An observation during International environment and development negotiations has been that to some extent the problems are due to lack of understanding and dialogue. Governments and other actors have worked as polar opposites, sometimes even refusing to talk to each other out of mistrust and anger instead of trying to understand what other parties have been trying to express. For some time it has seemed that negotiations have gone into the Chinese finger trap: negotiators try to pull and pull but the difficulties or knots in the negotiations has become harder and harder instead of being dissolved. A hypothesis that SwedBio has worked with is that a solution could instead be to go deeper into the root causes of the inability to find common understanding and seek solutions that knowledge rich dialogues could contribute to.

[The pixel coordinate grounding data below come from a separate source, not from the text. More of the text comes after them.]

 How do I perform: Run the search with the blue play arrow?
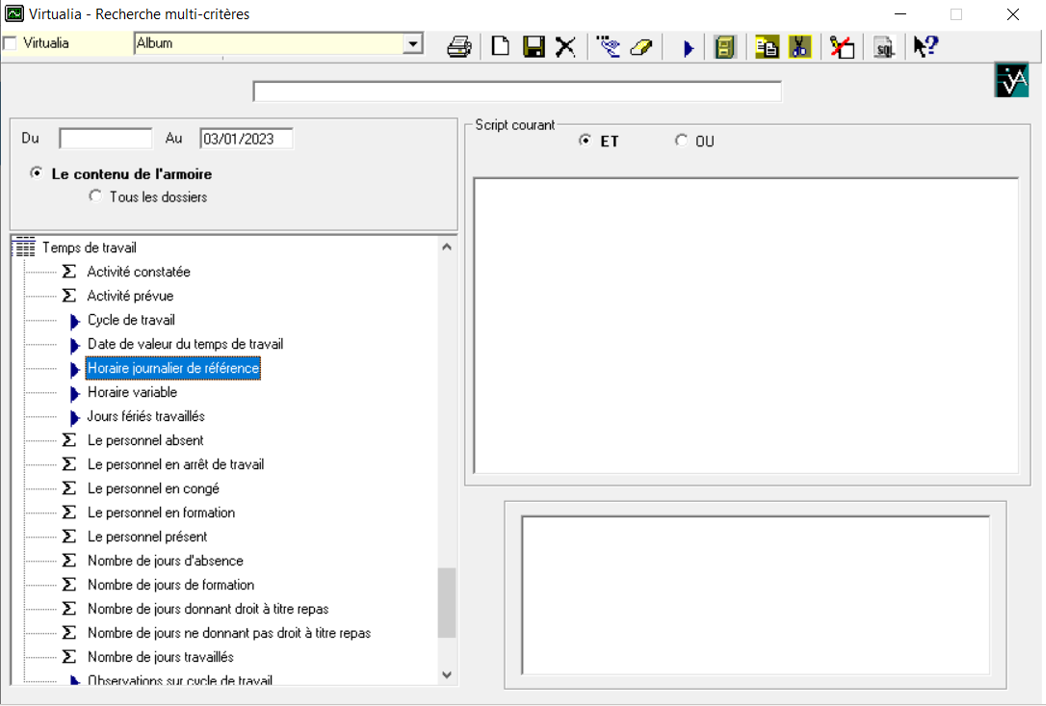688,48
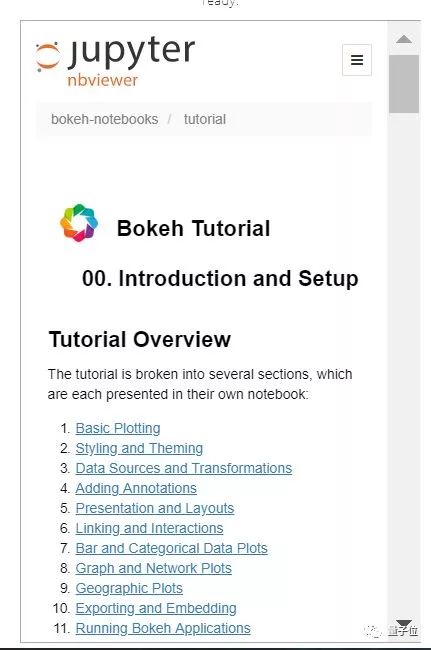Image resolution: width=431 pixels, height=650 pixels.
Task: Click the orange Jupyter planet icon
Action: point(48,57)
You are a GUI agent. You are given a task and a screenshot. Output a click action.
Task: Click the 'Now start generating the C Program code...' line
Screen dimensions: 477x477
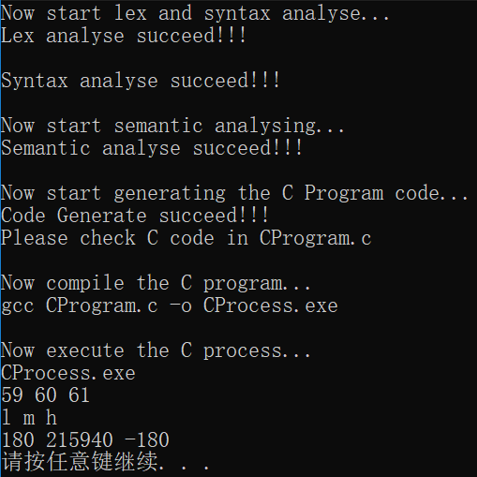pos(235,194)
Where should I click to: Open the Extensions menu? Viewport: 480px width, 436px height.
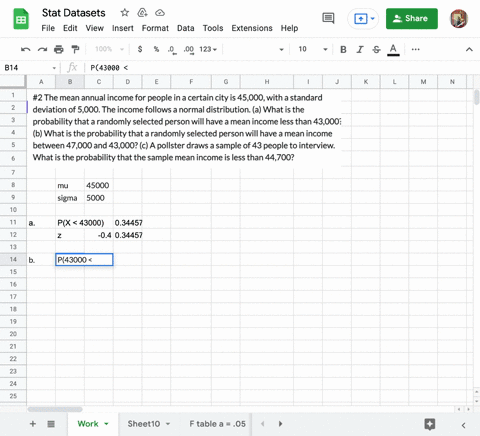point(252,28)
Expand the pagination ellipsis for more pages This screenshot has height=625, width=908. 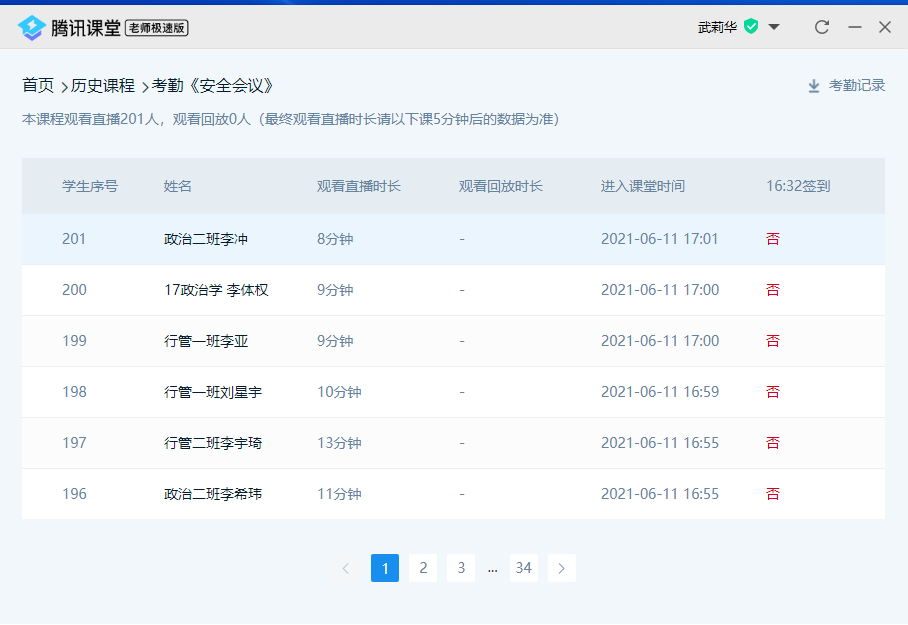(x=492, y=568)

Some of the knots are of course due to different political views, commitments and responsibilities to the governments and peoples the negotiators are representing. But the hypothesis for SwedBio’s multi-actor dialogues has been that it would be easier to solve the knots through stepping back and exploring what other parties are actually trying to bring forth, through improved dialogue opportunities and an improved dialogue culture.

It might be that the biggest single opportunity we have in the quest to reach a sustainable future is dialogue. Except for knowledge it also demands a mind shift. SwedBio have now explored this method in a few dialogue processes and have reached encouraging results. Read more about the different dialogues here.

Collaborative learning

One example of a collaborative development of methods has been the Multiple Evidence Base Approach, a method for connecting diverse knowledge systems based on equity, transparency and usefulness for all actors involved. MEB is developed in a collaborative partnership between SwedBio, SRC researchers and SwedBio partners among indigenous peoples and local community organisations.

More on the MEB approach here

Guiding principles for knowledge collaborations

When engaging in co-creation of new knowledge across knowledge systems and cultures it is important to have a clear framework and transparent principles and procedures to guide the motivation, character and intent of the collaborative initiatives.

SwedBio’s Guiding principles for knowledge collaboration, which are applicable in all our collaborations, under both the Dialogue for knowledge and policy and the Collaborative partner implementation pathways can be found here (link).

[i] Hayes, S. C. (2007). Hello darkness: Discovering our values by confronting our fears. Psychotherapy Networker, 31 (5), 46-52.